Читать «Влас Дорошевич. Судьба фельетониста» онлайн - страница 207
Семен Владимирович Букчин
Но Дорошевич не был бы настоящим газетчиком, если бы прошел мимо фигур, которым столько внимания уделяла пресса и имена которых были на слуху у читателя. Он пишет, повторим, не «диссертацию», не близкое к научному исследование, а статьи в газету, для которой острый, сенсационный материал — нормальная профессиональная вещь, содействующая читательскому успеху. Тем более, что «Одесский листок» ждет от своего корреспондента очерков, которые должны поднять тираж. Дорошевич отлично понимает это. И он не чурается выгодных фактов, деталей. Но над всеми соображениями берет верх сам Сахалин. Дух человеческой трагедии, витающий над островом, задает тон его повествованию. Его работа не только ради сенсации, потому что в очерках, посвященных уголовным знаменитостям, идет внимательное выявление причин, приведших их к преступлению. «Знаменитый московский убийца» Викторов, человек с «несомненно болезненной наследственностью», «с детства стоял близко к темному миру, соприкасался с ним», «с 12 лет начал пить», в 15 — «познакомился с развратом», «лет 20-ти заболел дурной болезнью». Схожая биография у Полуляхова, зарезавшего семью Арцимовичей в Луганске: красивый мальчик, избалованный женщинами, с 12 лет посещавший «позорные дома», «он вырос в уверенности, что будет жить богато», «пустился на кражи», «сел в тюрьму», которая стала для него «вроде как университетом» и откуда он вышел «со знанием воровского дела». Полуляхов по сравнению с Викторовым, «жалким, тщедушным», жалующимся, что нет денег «на панихидку по убиенным», выглядит настоящим монстром, по-своему, «с волчьей точки зрения», понявшим дарвиновскую теорию о «борьбе за существование». На той же позиции стоит и «аристократ каторги», а по сути пахан Пазульский: «Если все через деньги, то я возьму у тебя твои деньги и сам через них буду наслаждаться <…> Так уж все заведено».
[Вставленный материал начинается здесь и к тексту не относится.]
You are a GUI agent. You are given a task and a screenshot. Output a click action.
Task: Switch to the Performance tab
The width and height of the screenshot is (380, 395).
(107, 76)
Лев Штернберг (отбывавший ссылку на острове народоволец), подробно разобравший сахалинские очерки Дорошевича после выхода их отдельной книгой, хотя и считает, что «портреты эти претендуют на самую подлинную аутентичность», в то же время предупреждает, что относиться к ним следует «с величайшей осторожностью»: «Даже о наиболее правдивых из них можно сказать, при наибольшей снисходительности, что это моментальные фотографии, настолько искусно заретушированные и раскрашенные, что трудно сказать, где кончается портрет и где начинается фантазия автора». В этом свидетельстве непосредственного наблюдателя сахалинского каторжного быта видится как признание мастерства журналиста, так и определенная «ревность» знающего каторгу «изнутри» и традиционно не доверяющего журналистским «измышлениям». Единственная деталь, найденная рецензентом и позволившая ему «поймать» Дорошевича на «противоречии», касается подробностей убийства ростовского архимандрита: в одном очерке говорится, что его совершил каторжанин Паклин, а в другом, что он приказал сделать это подельнику. Соглашаясь со Штернбергом в том, что «не Паклин повинен в этих важных противоречиях, а автор, которому понадобилось в разных местах напечатать два фельетона о нем», признаем все же: этого мало для того, чтобы утверждать, что Дорошевич якобы создал «двойственный портрет Паклина». Конечно, память журналиста, оперировавшего гигантским собранным материалом, могла в каких-то, порой даже весьма важных для описания преступления, деталях подвести. Но все-таки важнейшее в личности Паклина, этого убийцы-поэта, — сочетание страсти к преступлению с «пробуждением» в нем же «обыкновенных человеческих чувств» — запечатлено в обоих очерках («Паклин» и «Поэты-убийцы»).